■ 原文 ■

┄┄┄┄┄┄

注:试分析这样的公式，$\phi _y$就是总的垃圾邮件数目除以从样本数。${\phi _{i|y = 1}}$就是所有垃圾邮件中出现$x _j^i$对应的单词的数目除以所有垃圾邮件的数目。实际上这是个很容理解的道理。当然这就是数学的魅力，即便很简单的公司都是有着其理论依据的。

1.3 算法实现

我们使用样本得到各个单词的概率分布，然后预测邮件是否为垃圾邮件。运行下面的程序，可以得到了正确的垃圾邮件分类。

import numpy as np
import re

global DEBUG

def constructDic():
  file = open("../res/NaiveBayes/dict.txt")
  # key is the word, value is the sequence number
  dict = {}           # In fact, treeMap is better than dict
  count = 0;
  while 1:
    line = file.readline()
    if not line:
      break
    for word in line.split():
      if word.lower() not in dict:
        dict[word.lower()]=count
        count = count+1
  return dict

def findIndexInDict(word,dict):
  if word in dict:
    return dict[word]
  else:
    return -1

def parseSpamOrHam(words):
  if words[0] == "spam":
    return 1
  elif words[0] == "ham":
    return 0
  else:
    if DEBUG:
      print("error email type in training sample!")
  return -1

def splitEmail(line):
  regEx = re.compile(r'[^a-zA-Z]|\d')
  return list(filter(lambda word: word!="", regEx.split(line)))

# spam is 1, ham is 0
def parseEmails(x_arr,y_arr,dict,dictLen):
  file = open("../res/NaiveBayes/emails.txt")
  while 1:
    line = file.readline()
    if not line:
      break
    words = splitEmail(line)
    y = parseSpamOrHam(words)
    x = np.zeros(dictLen)
    if y == -1:
      continue;
    for word in words[1:]:
      if word.lower() in dict:
        index = dict[word.lower()]
        x[index]=1
      else:
        if DEBUG:
          print(word," is not in dic!")
    x_arr.append(x)
    y_arr.append(y)
    #if DEBUG:
    # for i in range(len(x)):
    #  if x[i] == 1:
    #    print(i)
  return dict

def calPhiY(y_arr):
  # p(y=1)

┄┄┄┄┄┄

■ 数据部分 ■
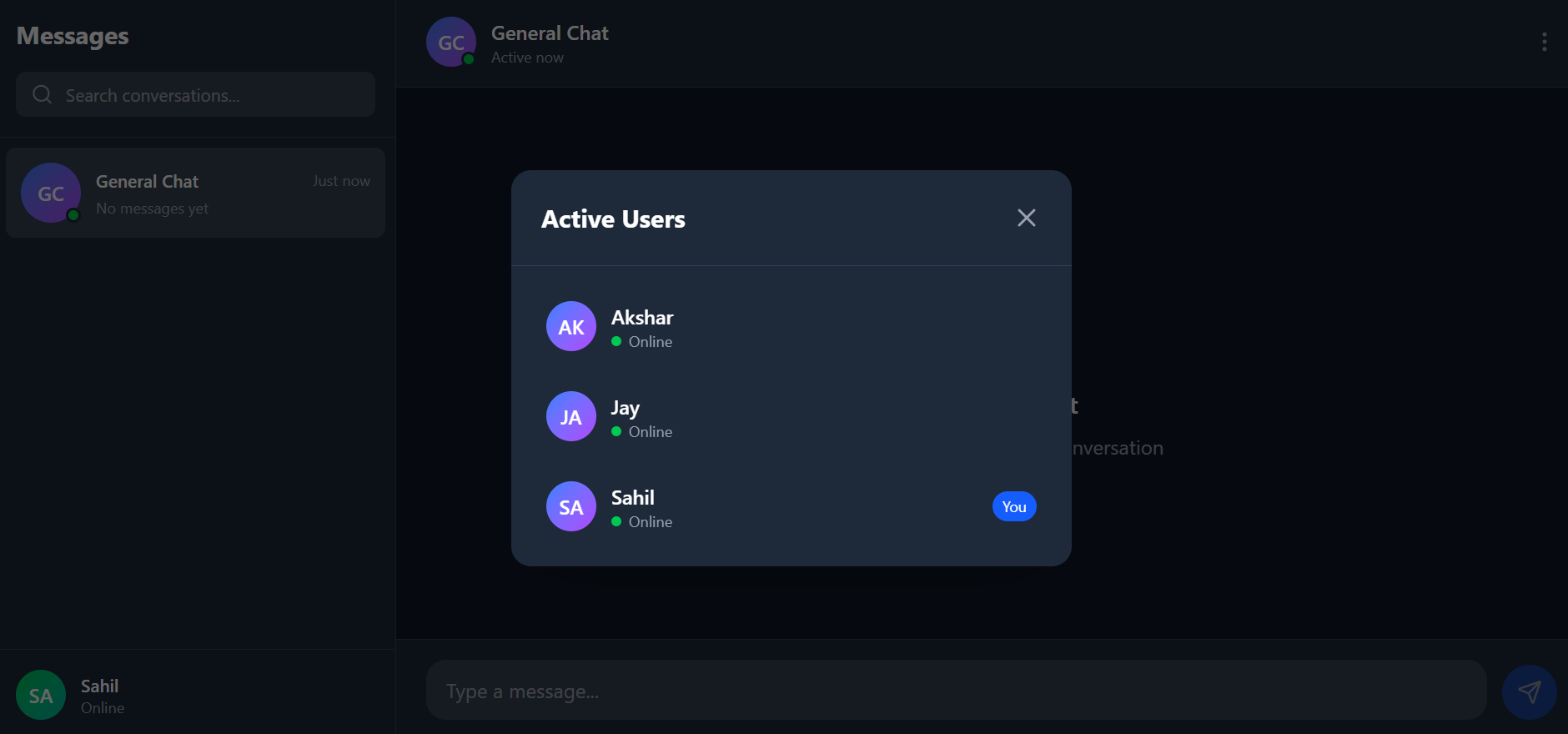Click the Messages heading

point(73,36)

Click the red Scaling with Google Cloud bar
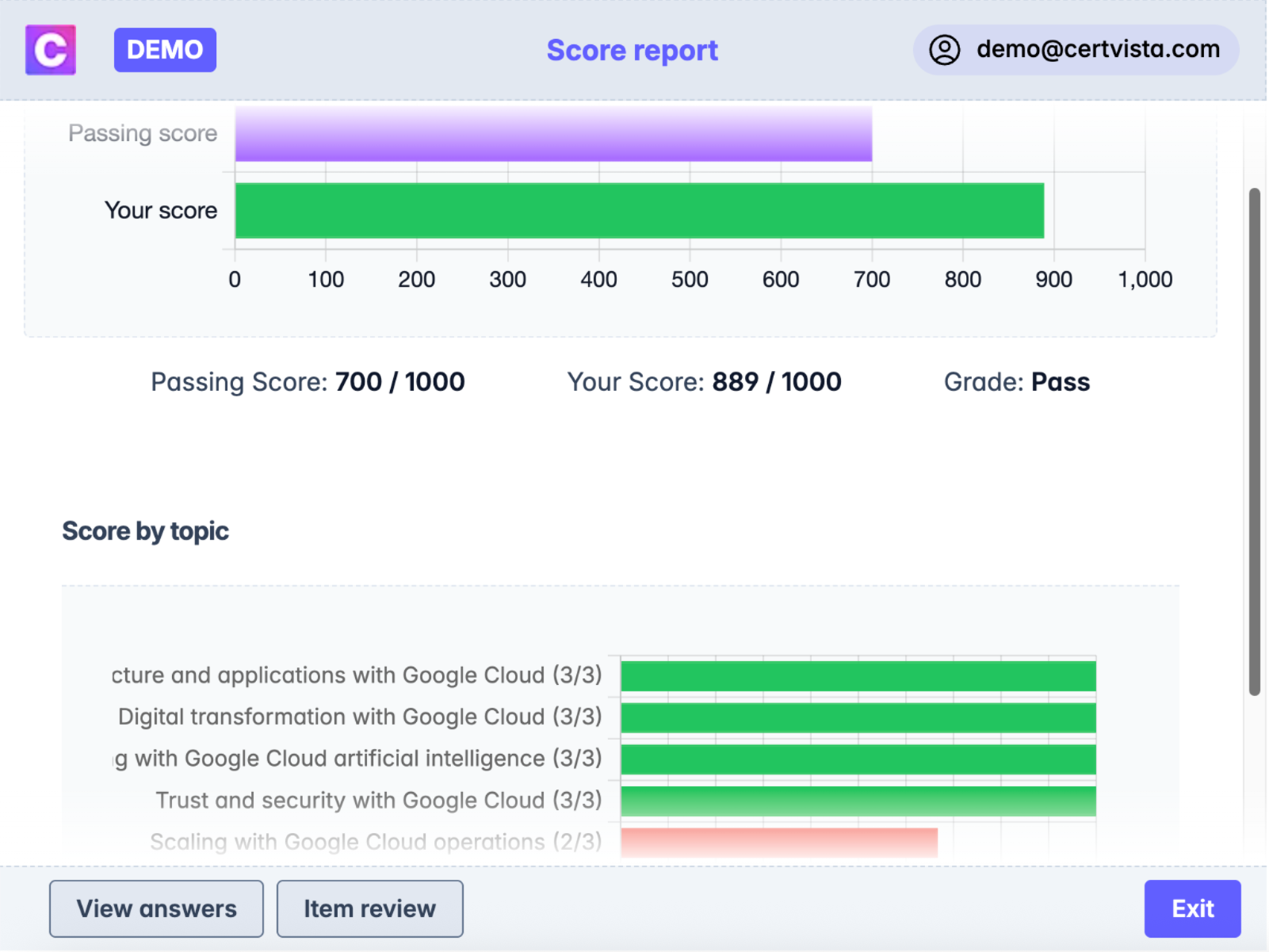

┄┄┄┄┄┄

■ 题目 ■
请用两句话概括原文。

■ 参考答案 ■
原文先分析公式，指出φ_y是垃圾邮件总数除以样本数，φ_{i|y=1}是所有垃圾邮件中出现对应单词的数目除以垃圾邮件总数。随后给出算法实现：用样本得到各个单词的概率分布，再预测邮件是否为垃圾邮件；程序先构建词典，再把每封邮件拆分成单词，并按spam记为1、ham记为0生成训练数据。